Op 27 mei jl. is het wetsvoorstel Wijziging Zorgverzekeringswet ivm bevorderen van zorgcontractering (hierna: “het wetsvoorstel”) ingediend bij de Tweede Kamer. Het doel is, zoals de titel van het wetsvoorstel al aangeeft, om in zijn algemeenheid zorgcontractering te bevorderen. Onderdeel van dit wetsvoorstel is niet alleen de codificatie van het hinderpaalcriterium in de wet zelf, maar ook het creëren van de mogelijkheid voor zorgverzekeraars om de vergoeding voor niet-contracteerde zorg voor verzekerden met een naturapolis zodanig te verlagen, dat het voor verzekerden een (grotere) stimulans is om gebruik te maken van gecontracteerde zorg en daardoor voor zorgaanbieders meer noodzaak bestaat om contracten aan te gaan met zorgverzekeraars voor de verlening van zorg. De wet gaat er vanuit dat zorgverzekeraars zich bij het vaststellen van deze vergoeding in beginsel wel aan het hinderpaalcriterium houden. Maar er zijn ook uitzonderingen die een verslechtering van de positie van de verzekerde en de zorgaanbieder opleveren en een versterking van de positie van de zorgverzekeraar.
Artikel 13 Zvw en het hinderpaalcriterium
Op grond van artikel 13, eerste lid, Zorgverzekeringswet (hierna: “Zvw”) heeft een verzekerde die de zorg betrekt van een niet-gecontracteerde zorgaanbieder, recht op een vergoeding van zijn kosten. De hoogte van de vergoeding wordt door de zorgverzekeraar bepaald. Daarbij wordt ervan uitgegaan dat de verzekerde dan een deel van de kosten zelf betaalt. De omvang van de door de verzekeraar betaalde vergoeding mag echter niet zodanig (laag) zijn dat die een feitelijke hinderpaal vormt voor het inroepen van zorg bij een niet-gecontracteerde zorgaanbieder.
De wetgever heeft dit zogenoemde hinderpaalcriterium (nog) niet expliciet vastgelegd in de tekst van de wet, maar wel tot uitdrukking gebracht bij de totstandkoming van de Zvw. Dit criterium is ook bevestigd in de rechtspraak.

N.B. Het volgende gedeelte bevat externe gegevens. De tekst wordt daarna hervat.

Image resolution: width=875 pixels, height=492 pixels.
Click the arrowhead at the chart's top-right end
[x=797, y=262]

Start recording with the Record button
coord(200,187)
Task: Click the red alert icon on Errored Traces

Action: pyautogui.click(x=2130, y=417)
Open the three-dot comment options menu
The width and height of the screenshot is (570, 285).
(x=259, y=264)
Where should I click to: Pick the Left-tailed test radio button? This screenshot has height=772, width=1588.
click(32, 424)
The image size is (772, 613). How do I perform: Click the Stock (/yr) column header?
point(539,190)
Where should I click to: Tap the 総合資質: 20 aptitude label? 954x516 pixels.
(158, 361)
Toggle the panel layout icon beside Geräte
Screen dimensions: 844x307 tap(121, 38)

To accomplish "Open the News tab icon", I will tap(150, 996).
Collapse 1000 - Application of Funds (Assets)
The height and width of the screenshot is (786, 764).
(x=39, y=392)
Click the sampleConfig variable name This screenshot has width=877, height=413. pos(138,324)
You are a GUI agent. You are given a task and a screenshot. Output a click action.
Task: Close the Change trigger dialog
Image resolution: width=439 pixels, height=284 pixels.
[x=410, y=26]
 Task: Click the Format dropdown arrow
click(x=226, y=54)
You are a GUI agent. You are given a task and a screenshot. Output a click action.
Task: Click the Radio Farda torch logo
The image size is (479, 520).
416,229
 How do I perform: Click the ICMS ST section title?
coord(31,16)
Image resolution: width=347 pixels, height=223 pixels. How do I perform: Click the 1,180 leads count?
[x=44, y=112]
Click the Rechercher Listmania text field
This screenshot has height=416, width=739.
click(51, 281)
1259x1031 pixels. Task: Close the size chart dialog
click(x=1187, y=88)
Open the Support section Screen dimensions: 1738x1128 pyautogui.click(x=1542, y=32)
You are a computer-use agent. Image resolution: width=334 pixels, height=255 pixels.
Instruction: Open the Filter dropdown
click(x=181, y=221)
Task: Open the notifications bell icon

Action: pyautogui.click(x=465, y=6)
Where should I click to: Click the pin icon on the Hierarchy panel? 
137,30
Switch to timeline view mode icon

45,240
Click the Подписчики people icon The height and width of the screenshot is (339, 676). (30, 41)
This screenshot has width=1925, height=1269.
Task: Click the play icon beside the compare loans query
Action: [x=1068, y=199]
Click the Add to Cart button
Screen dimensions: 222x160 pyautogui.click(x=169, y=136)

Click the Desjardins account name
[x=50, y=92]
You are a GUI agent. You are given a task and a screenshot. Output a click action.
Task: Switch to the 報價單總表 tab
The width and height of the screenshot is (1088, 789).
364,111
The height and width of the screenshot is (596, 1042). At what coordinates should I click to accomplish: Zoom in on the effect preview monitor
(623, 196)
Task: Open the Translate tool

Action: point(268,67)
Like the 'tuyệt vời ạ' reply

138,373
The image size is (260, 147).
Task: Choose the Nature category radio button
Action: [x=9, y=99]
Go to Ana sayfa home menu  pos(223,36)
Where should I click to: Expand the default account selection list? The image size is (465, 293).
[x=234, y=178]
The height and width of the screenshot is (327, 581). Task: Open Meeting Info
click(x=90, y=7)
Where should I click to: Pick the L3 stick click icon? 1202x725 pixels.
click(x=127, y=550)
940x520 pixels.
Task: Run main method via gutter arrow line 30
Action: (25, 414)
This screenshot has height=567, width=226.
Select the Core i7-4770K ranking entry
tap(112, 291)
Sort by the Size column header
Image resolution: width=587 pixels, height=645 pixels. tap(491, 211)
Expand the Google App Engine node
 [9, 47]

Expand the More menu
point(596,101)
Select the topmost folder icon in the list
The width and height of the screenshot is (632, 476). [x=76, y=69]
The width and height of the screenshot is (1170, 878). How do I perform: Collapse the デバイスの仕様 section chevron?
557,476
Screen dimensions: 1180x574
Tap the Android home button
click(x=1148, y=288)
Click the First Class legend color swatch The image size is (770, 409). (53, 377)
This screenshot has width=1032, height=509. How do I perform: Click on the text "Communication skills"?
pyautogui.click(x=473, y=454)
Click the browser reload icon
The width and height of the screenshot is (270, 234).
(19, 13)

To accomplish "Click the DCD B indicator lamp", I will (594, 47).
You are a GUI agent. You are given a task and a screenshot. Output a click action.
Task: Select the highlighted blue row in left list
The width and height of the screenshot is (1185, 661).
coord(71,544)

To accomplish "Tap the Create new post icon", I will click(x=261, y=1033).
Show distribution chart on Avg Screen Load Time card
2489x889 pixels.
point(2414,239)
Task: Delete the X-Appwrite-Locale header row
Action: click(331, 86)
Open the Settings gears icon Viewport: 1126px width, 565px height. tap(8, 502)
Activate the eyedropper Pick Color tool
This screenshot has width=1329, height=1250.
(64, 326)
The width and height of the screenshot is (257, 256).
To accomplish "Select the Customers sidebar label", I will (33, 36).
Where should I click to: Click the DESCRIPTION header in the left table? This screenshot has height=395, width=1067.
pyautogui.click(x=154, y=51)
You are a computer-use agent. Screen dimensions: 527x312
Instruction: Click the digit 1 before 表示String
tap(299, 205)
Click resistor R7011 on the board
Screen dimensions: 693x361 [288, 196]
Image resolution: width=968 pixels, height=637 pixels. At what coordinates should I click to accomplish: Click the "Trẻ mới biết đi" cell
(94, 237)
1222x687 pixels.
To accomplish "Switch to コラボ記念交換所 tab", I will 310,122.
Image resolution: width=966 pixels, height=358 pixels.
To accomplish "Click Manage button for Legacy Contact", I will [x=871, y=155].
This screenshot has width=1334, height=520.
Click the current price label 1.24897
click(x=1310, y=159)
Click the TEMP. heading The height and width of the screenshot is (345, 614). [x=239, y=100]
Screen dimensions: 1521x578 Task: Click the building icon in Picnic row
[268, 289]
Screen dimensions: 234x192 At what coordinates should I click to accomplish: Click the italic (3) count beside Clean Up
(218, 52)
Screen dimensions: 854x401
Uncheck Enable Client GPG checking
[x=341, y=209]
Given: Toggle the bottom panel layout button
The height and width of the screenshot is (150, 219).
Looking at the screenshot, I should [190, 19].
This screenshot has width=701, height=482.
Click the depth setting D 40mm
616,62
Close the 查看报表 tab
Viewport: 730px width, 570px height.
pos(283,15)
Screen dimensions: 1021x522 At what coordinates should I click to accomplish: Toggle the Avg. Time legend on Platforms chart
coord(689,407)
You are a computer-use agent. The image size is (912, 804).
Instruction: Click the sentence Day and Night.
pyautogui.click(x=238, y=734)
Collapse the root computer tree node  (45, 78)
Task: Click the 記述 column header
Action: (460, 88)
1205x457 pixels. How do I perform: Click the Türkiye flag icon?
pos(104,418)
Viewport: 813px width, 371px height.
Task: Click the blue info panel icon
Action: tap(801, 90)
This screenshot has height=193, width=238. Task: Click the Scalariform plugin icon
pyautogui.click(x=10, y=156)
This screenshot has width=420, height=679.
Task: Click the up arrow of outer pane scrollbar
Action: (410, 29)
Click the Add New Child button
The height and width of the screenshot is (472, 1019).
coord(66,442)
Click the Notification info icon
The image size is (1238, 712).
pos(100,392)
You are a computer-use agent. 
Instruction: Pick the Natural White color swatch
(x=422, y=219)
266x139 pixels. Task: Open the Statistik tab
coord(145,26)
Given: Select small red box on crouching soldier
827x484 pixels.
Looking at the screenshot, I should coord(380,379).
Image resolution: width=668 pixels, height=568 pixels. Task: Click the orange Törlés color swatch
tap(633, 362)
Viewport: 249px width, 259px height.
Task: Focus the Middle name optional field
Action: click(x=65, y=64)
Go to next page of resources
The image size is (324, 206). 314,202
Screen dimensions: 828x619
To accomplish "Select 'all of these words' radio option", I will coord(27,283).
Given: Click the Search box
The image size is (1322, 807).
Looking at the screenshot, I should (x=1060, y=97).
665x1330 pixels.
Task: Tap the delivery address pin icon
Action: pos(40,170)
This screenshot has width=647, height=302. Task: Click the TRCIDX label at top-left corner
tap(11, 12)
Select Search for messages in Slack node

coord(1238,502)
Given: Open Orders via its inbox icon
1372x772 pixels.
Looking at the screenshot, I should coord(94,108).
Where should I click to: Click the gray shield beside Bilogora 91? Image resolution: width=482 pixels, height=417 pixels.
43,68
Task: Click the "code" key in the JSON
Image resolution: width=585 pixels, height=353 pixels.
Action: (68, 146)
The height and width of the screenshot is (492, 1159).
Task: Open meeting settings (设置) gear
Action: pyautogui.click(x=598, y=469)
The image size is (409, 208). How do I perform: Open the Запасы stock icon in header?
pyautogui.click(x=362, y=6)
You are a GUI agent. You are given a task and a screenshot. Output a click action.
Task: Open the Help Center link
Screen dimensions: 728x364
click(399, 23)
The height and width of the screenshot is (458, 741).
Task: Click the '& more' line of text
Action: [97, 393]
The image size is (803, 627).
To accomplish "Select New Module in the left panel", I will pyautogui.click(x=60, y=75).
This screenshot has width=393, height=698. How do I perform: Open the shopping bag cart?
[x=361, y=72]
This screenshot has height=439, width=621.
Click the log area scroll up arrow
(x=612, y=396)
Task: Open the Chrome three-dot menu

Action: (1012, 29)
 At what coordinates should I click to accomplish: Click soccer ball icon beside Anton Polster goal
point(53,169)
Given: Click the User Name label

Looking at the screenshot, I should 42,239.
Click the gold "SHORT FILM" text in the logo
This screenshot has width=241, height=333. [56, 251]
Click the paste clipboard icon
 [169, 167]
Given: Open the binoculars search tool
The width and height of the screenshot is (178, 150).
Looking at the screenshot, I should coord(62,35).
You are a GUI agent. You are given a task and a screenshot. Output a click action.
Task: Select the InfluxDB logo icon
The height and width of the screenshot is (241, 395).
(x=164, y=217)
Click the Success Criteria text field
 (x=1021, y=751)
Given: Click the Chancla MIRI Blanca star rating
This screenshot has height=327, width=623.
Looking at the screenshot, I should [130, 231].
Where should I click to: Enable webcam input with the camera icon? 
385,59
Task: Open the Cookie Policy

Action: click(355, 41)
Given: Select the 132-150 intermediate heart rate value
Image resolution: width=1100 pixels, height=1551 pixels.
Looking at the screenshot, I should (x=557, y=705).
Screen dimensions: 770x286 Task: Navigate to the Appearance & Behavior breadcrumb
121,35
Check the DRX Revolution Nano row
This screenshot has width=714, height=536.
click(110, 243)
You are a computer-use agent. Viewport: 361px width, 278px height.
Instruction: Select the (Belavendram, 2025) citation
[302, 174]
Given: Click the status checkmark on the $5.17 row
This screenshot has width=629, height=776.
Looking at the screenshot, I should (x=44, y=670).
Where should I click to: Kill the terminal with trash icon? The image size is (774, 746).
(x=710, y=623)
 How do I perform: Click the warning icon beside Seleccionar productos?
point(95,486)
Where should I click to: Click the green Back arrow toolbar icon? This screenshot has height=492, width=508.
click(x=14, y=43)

De ontwikkelingen in deze jurisprudentie hebben in de praktijk tot ongewenste complicaties geleid, schrijft de wetgever in de toelichting bij het wetsvoorstel. De wijze waarop de vergoeding bepaald zou moeten worden, is niet altijd duidelijk geweest vanwege de verschillende interpretaties van het hinderpaalcriterium in de rechtspraak en omdat het karakter en de inhoud van juridische procedures meebrengen dat de uitleg van het hinderpaalcriterium beperkt wordt tot hetgeen nodig is om het voorliggende geschil te beslechten. De bedoeling van het wetsvoorstel is – volgens de wetgever – onder andere het hinderpaalcriterium wettelijk te verankeren en te verduidelijken.
Het wetsvoorstel
Met dit wetsvoorstel worden aan artikel 13 van de Zvw drie leden toegevoegd.
In het nieuwe lid 5 komt te staan dat de hoogte van de vergoeding die een verzekerde krijgt voor niet-gecontracteerde zorg, op grond van lid 1, een gemiddelde verzekerde niet mag verhinderen om deze zorg of dienst te betrekken. Dit is de codificatie van het hinderpaalcriterium, het opnemen van dit criterium in de tekst van de wet.
Bij algemene maatregel van bestuur (een besluit) kan de overheid regels stellen over de wijze waarop deze vergoeding berekend moet worden door de verzekeraar. Volgens de wetgever wordt hierdoor vastgelegd en verduidelijkt wat de wettelijke grenzen zijn voor zorgverzekeraars bij het bepalen van de vergoeding voor niet-gecontracteerde zorgaanbieders. Dat schept – volgens de wetgever – voor zorgverzekeraars de mogelijkheid een zodanig lage vergoeding vast te stellen dat deze een maximale stimulans is voor verzekerden met een natura- of combinatiepolis om gebruik te maken van gecontracteerde zorgaanbieders en voor zorgaanbieders om contracten aan te gaan met zorgverzekeraars voor het verlenen van zorg aan verzekerden. Hoe de zorgverzekeraars dat doen met betrekking tot het hinderpaalcriterium, kan zo nodig op basis van dit wetsvoorstel bij of krachtens algemene maatregel van bestuur worden uitgewerkt. Het uitgangspunt daarbij lijkt dus een verdere beperking van het hinderpaalcriterium dan nu op grond van de rechtspraak het geval is, omdat zorgverzekeraars meer mogelijkheden krijgen om de vergoeding te beperken.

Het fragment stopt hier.